ICA がペルーでの事業をどのような手法で
取り組んでいるかについてお話します。

● コチャマルカ地区のプロジェクトはどのように始まったのでしょう?

 今回のプロジェクト地では以前、ICAペルーと繋がりのあるペルー政府農業調査機関の動物専門家(1名)がギニーピッグの飼育トレーニングを行っていましたが、あまりの貧困度合いの高さに見かね、ICAペルーに協力を求めました。現状を改善したいという意志は住民の間で見られましたが、これを現実化するためには外部からの刺激が必要でした。そこで、ICAペルーの持つ豊かな経験と知識を用いて、住民の意識を高め、プロジェクトを実施するとともに、問題点を克服する能力を身につけてもらいました。

● ICAの開発に特徴的なことは?

 ICA では人を育てる事に最大の注意を払っています。

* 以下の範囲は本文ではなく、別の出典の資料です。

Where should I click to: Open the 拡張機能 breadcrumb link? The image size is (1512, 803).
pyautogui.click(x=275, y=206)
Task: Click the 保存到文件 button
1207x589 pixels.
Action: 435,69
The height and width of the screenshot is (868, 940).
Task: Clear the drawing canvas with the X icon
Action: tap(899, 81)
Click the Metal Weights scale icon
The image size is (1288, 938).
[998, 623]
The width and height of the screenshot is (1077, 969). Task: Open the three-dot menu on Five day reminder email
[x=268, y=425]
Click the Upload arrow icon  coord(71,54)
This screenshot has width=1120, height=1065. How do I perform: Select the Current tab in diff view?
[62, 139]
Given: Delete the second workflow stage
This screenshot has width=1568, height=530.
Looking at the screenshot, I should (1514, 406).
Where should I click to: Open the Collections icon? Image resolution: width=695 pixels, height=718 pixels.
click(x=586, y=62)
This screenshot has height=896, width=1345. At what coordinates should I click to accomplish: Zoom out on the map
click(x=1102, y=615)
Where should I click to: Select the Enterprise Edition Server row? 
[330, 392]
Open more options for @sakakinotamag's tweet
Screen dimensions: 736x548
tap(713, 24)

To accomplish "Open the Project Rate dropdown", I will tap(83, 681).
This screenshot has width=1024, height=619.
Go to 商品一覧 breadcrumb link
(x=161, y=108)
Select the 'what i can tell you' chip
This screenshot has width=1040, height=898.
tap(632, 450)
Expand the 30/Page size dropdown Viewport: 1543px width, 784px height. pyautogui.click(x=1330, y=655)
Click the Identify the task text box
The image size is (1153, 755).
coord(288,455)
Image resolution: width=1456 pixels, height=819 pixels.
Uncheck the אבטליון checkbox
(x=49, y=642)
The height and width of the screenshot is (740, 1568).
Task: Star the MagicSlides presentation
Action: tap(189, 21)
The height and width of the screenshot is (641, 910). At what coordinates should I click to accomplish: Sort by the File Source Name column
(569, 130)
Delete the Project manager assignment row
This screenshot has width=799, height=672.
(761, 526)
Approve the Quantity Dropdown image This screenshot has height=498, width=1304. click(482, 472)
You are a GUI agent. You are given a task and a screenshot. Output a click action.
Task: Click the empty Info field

どんなプロジェクトも、まずに初めに草の根レベルの人々にリーダーシップ研修を行います。一人ひとりがリーダーとしての自覚を持つようになるリーダー研修は、ICA独自の手法による参加型ワークショップで行われています。リーダーとしての自覚は活動に対する当事者意識を育てます。それがなければ、いわゆる援助慣れが起こり、プロジェクトはその場限りで終ることになりかねません。 住民が力をつけ、政府と直接パートナーシップを結べるようになれば、地元の人々に本当に必要で適切なリソース(人・モノ・金・エネルギーなど)が提供されるはずです。そのお手伝いをすることがICAの仕事といっても過言ではありません。